Le scénario de collision en tête de liste à Montréal survient «lorsqu'un véhicule effectue un virage à gauche et que le piéton traverse en respectant la signalisation», selon un rapport de 2014 de la Direction des transports de Montréal.

C'est ce qui s'est produit dans une collision mortelle à l'angle de l'avenue De Chateaubriand et de la rue Bélanger, l'an dernier. Huguette Bergeron, une octogénaire, a été happée et s'est retrouvée coincée sous les roues d'un semi-remorque qui faisait un virage. Le carrefour ne comportait aucun feu piéton.

Dans son rapport, le coroner Jean Brochu écrit: «Je recommande à la Ville de Montréal de prendre les moyens pour rendre les intersections le plus sécuritaires possible pour les usagers et, surtout, les usagers les plus vulnérables.»

Un an et demi après la mort de Mme Bergeron, des feux pour piétons sont désormais installés au carrefour où s'est produite la collision. Or, le carrefour voisin, Saint-Zotique et De Chateaubriand, en est toujours dépourvu, de même que l'intersection des rues Saint-Zotique et Saint-Denis, plus achalandée encore.

Félix Gravel, co-porte-parole de Piétons Québec, signale que Montréal n'a aucun «porteur de ballon» désigné au sein de l'administration du maire Denis Coderre pour s'occuper des piétons.

«Le dossier piéton n'a pas de fonctionnaire attitré à la Ville, il n'y a pas de comité piéton non plus. C'est comme si ce n'était à personne de s'occuper de ça. Alors les choses traînent en longueur.»

Rupture d'anévrisme

Après la collision sur Saint-Urbain, l'an dernier, Yolanda Corces est arrivée à l'hôpital avec une hanche fêlée, deux côtes cassées et un choc nerveux. Peu après, elle a subi une rupture d'anévrisme, que ses médecins ont liée à la collision.

Aujourd'hui, elle a perdu sa mobilité et doit rester à la maison. Son état nécessite une supervision constante, de jour comme de nuit.

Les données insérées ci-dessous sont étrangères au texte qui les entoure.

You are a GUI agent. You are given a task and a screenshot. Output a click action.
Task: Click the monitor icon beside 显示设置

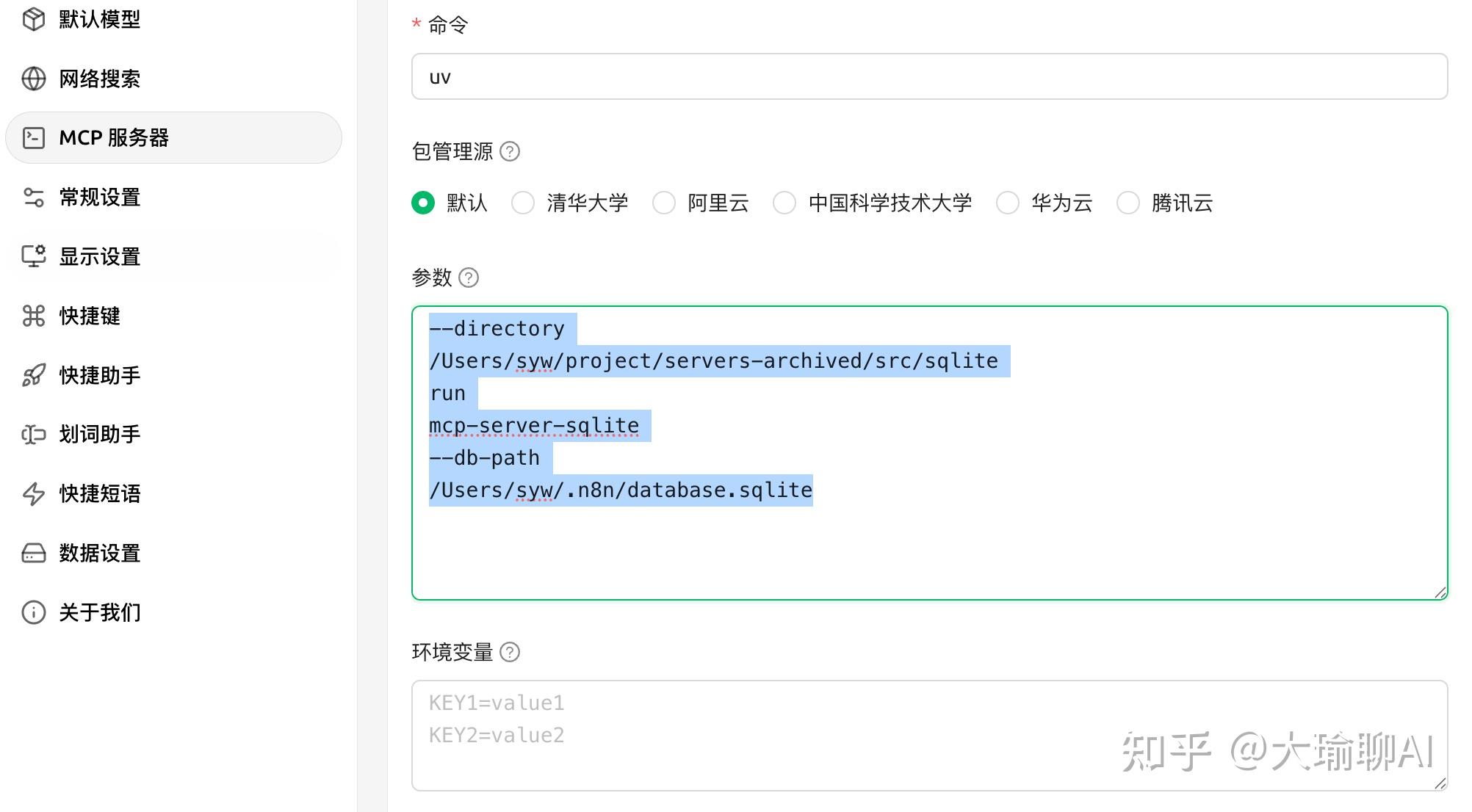(34, 256)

«J'ai tout arrêté pour m'occuper de ma grand-mère», explique sa petite-fille, Michelle Puga, 23 ans, qui a mis fin à son projet d'études en horticulture depuis l'accident.

Éjectée au sol à la suite de  l'impact, la petite Clara est arrivée à l'hôpital en ambulance. Après huit heures en observation, ses médecins l'ont déclarée saine et sauve.

Sa mère, Alphée Beauchamp, a porté plainte au service 311 de la Ville peu après pour demander que des feux piétons soient installés à l'angle de Saint-Urbain et Fairmount. Des dizaines d'enfants de trois garderies et d'une école empruntent chaque jour l'intersection à forte densité de circulation automobile, a-t-elle fait valoir.

Près d'un an après la collision, les feux piétons sont toujours absents.